* _Consigne 1_
Dans le texte sur Venture, combien de recommandations l'agence a-t-elle adressées à Venture ?
* _Consigne 2_
Reproduisez mot pour mot un passage du texte sur Venture : commencez aux mots « Mais certains anciens » et arrêtez-vous après « d'un examen répété. ».
* _Consigne 3_
Reprenez, s'il vous plaît, le texte sur Venture à partir de sa dernière phrase et écrivez la suite.

* _Texte extrait_
"""

Les journées sur le campus de Venture durent généralement sept heures, selon un exemple d'horaire du campus ontarien consulté par Global News, et sont principalement consacrées aux études et à la thérapie. À 16 h, les parents d'accueil, que l'entreprise emploie comme travailleurs indépendants, viennent les chercher. Selon une offre d'emploi de Venture publiée fin mai , les salaires mensuels des parents d'accueil commencent à 2 100 $, et les seules qualifications requises semblent être un permis de conduire valide, un secourisme de niveau 1 et une vérification du casier judiciaire avec vérification des antécédents en vue d'un travail auprès de personnes vulnérables.
Depuis son lancement à Kelowna, en Colombie-Britannique, Venture a ouvert deux autres succursales près de Red Deer, en Alberta, et dans le sud de l'Ontario. La succursale de Kelowna a fermé ses portes en 2021. Venture n'a pas voulu en préciser les raisons.
Le site Web consacre plusieurs pages aux pièges des programmes de type camp d’entraînement — le genre de ceux qui ont fait l’objet d’un examen minutieux ces dernières années aux États-Unis et au Canada, comme la Robert Land Academy, un pensionnat privé de type militaire en Ontario qui a fermé ses portes en juin, huit mois après que les médias ont rapporté des allégations d’abus .
Mais certains anciens membres du personnel et jeunes ont décrit Venture comme étant exactement cela : un camp d'entraînement. De nombreuses caractéristiques de ces institutions, telles que la punition collective, des règles et un contrôle stricts, l'absence d'accès au monde extérieur, des séances de CrossFit exténuantes et une communication restreinte avec les familles, auraient fait partie du programme de Venture, tout en promettant un modèle thérapeutique « sûr et encourageant ».
Le campus ontarien de Venture, qui semble être le plus grand de l'entreprise, a fait l'objet d'un examen répété.
Parmi les 13 jeunes interrogés dans le cadre de l'enquête, cinq ont été identifiés par la SMFC comme présentant un risque de préjudice émotionnel. L'agence a donc formulé 26 recommandations à Venture, notamment s'assurer que l'entreprise obtienne le consentement éclairé des jeunes, améliorer son programme pour favoriser les interactions sociales et l'engagement communautaire, et offrir une formation adéquate à ses familles d'accueil.
Un porte-parole du SMFC n'a pas souhaité répondre à des questions spécifiques pour des raisons de confidentialité, mais a reconnu que « toute vérification du risque de préjudice émotionnel est préoccupante ».

"""

* _Données fournies_
"""

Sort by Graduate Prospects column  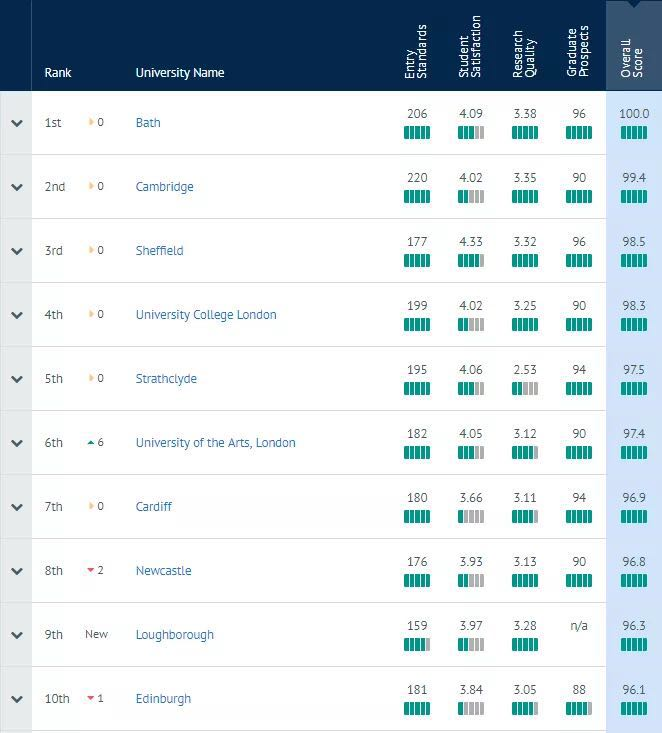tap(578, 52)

"""
"""

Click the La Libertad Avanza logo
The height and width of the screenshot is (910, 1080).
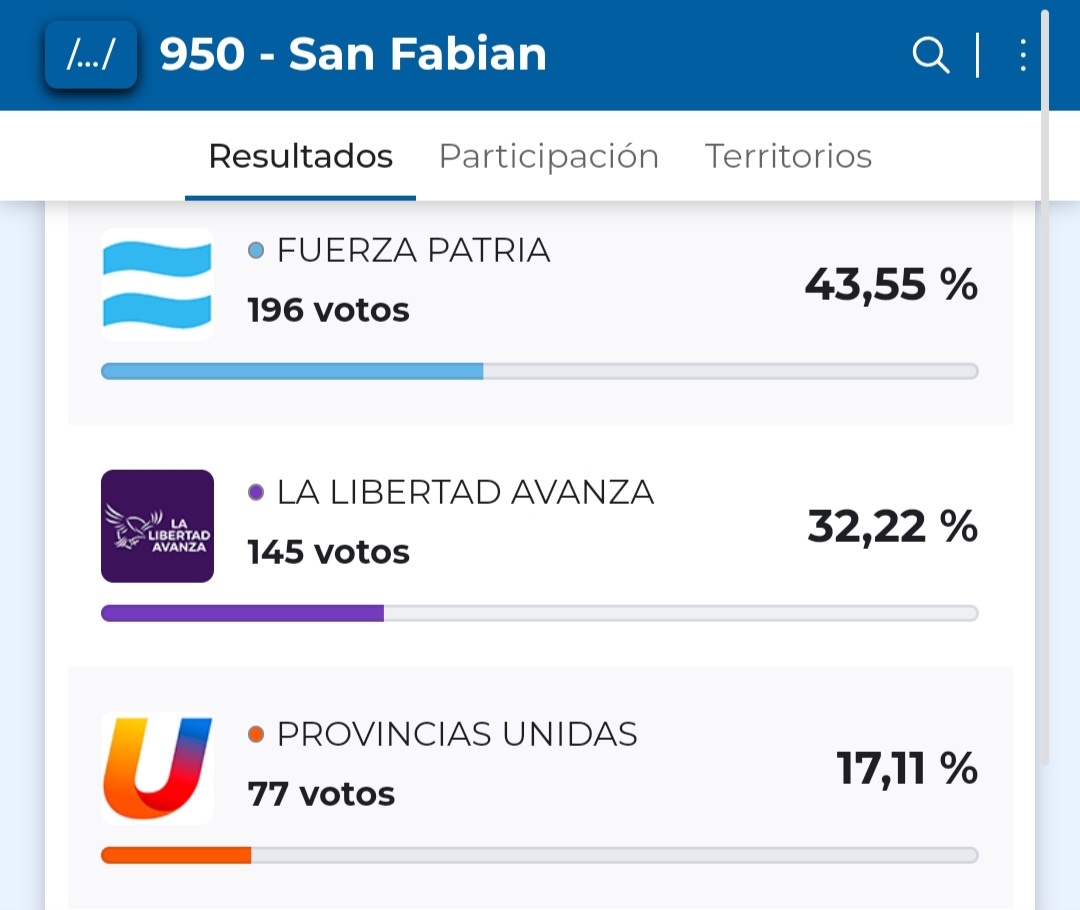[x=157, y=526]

"""

* _Réponse attendue 1_
26 recommandations.

* _Réponse attendue 2_
Mais certains anciens membres du personnel et jeunes ont décrit Venture comme étant exactement cela : un camp d'entraînement. De nombreuses caractéristiques de ces institutions, telles que la punition collective, des règles et un contrôle stricts, l'absence d'accès au monde extérieur, des séances de CrossFit exténuantes et une communication restreinte avec les familles, auraient fait partie du programme de Venture, tout en promettant un modèle thérapeutique « sûr et encourageant ».
Le campus ontarien de Venture, qui semble être le plus grand de l'entreprise, a fait l'objet d'un examen répété.

* _Réponse attendue 3_
Quelques mois plus tard, le campus a été signalé à l'Unité des enquêtes et de l'application de la loi du MCCSS, qui identifie les sites résidentiels à haut risque, en raison d'un « nombre élevé de non-conformités » et de préoccupations concernant l'octroi de permis, selon des documents du Ministère. Des problèmes ont été soulevés dans divers domaines, notamment la présence de caméras dans les logements, le retrait des chaussures des enfants, les cris des parents d'accueil sur les enfants et l'interdiction faite aux jeunes de partager des renseignements personnels entre eux.
« Ces pratiques peuvent être considérées comme déraisonnables et contraires aux droits de l’enfant », indique le rapport.
L'entreprise a fait l'objet d'un examen provincial pendant 15 mois. Le MCCSS n'a pas souhaité répondre à toute question concernant cet examen ni ses résultats.
En janvier dernier, le SMFC s'est de nouveau rendu sur le campus de l'Ontario après avoir reçu un signalement de préoccupations. Selon les courriels obtenus par Global News, les principaux thèmes abordés comprenaient les droits fondamentaux, le respect de l'identité des enfants, l'octroi de permis et un programme trop restrictif.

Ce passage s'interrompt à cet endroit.